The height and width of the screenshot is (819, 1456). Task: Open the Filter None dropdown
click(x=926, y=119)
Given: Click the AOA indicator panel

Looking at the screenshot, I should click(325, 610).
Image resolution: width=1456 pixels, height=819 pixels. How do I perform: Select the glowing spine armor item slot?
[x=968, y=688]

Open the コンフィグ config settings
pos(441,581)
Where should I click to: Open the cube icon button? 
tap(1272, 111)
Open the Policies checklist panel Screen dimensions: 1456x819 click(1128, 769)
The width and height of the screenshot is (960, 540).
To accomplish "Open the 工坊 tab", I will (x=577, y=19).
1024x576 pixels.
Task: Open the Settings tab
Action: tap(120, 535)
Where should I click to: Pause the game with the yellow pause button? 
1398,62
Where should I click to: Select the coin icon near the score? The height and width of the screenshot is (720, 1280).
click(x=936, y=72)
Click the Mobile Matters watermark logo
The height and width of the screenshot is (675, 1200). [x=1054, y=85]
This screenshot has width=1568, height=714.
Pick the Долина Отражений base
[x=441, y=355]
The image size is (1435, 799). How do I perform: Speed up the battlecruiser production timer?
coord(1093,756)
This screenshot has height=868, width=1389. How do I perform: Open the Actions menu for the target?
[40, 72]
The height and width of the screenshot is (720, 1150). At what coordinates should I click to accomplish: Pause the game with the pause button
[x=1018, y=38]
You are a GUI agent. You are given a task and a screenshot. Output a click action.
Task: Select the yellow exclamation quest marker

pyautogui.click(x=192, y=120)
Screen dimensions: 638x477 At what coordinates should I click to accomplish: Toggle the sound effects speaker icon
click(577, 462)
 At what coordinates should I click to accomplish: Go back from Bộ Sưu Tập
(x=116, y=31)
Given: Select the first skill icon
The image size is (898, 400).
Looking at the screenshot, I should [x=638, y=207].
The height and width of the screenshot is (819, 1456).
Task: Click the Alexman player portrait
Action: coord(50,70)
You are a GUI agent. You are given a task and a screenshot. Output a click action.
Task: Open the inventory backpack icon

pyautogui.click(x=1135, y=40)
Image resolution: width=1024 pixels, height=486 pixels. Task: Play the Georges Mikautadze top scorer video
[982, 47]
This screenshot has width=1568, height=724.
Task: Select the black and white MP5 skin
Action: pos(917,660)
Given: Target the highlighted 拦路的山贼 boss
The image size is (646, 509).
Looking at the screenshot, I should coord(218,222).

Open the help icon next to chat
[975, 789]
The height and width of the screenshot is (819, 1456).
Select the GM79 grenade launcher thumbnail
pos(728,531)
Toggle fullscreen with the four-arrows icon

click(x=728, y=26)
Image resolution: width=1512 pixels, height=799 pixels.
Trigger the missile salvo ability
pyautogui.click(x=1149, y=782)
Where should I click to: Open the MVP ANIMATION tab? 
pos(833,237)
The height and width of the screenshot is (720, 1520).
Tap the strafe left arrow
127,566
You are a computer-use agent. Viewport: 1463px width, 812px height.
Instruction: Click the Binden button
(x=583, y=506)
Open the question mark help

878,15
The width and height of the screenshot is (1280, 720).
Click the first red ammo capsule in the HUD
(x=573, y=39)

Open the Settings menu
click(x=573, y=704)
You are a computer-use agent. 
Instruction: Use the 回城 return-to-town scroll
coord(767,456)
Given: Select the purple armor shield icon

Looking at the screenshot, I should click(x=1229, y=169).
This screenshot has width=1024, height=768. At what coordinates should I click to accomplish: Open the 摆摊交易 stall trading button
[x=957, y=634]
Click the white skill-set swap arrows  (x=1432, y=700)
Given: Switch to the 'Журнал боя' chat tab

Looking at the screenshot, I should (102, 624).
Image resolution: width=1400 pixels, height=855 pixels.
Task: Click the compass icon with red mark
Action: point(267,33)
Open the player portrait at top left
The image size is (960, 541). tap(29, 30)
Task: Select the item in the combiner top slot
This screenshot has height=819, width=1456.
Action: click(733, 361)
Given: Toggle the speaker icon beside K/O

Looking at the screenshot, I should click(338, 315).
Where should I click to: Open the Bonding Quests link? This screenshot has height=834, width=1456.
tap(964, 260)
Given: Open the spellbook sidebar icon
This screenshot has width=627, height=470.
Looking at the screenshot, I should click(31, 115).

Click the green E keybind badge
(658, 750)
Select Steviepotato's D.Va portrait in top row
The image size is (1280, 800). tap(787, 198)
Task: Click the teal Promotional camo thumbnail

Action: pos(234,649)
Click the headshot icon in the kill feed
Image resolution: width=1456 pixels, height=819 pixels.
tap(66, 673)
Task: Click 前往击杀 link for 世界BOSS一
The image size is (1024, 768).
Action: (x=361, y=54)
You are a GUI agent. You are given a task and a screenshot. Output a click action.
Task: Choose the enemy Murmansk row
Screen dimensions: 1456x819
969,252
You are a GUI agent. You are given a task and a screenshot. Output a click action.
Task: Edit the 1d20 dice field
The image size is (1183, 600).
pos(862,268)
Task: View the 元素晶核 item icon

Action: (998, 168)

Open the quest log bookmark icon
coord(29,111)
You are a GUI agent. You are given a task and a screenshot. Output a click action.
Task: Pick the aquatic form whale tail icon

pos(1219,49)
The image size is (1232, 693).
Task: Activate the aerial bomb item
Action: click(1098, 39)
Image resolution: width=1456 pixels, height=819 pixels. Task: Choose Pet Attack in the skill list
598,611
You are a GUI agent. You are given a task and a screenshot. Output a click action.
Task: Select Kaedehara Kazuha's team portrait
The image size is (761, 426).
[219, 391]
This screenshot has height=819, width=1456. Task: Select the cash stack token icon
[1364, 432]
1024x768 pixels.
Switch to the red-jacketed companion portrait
────────────────────
▶ **Required work**
Extract every line of the data above that contains the string "yellow", and copy each such line in full.

▶ **Right answer**
Where should I click to: Pause the game with the yellow pause button? 
Task: Select the yellow exclamation quest marker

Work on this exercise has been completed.